— Start Provided entries —
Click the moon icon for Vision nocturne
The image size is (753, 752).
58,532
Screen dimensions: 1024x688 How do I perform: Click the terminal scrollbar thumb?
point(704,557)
— End Provided entries —
Output the records as a Markdown table with two columns, No. and Line, putting a row number under No. and the corresponding line under Line, and omit any blank lines.

| No. | Line |
|---|---|
| 1 | Click the moon icon for Vision nocturne |
| 2 | The image size is (753, 752). |
| 3 | 58,532 |
| 4 | Screen dimensions: 1024x688 How do I perform: Click the terminal scrollbar thumb? |
| 5 | point(704,557) |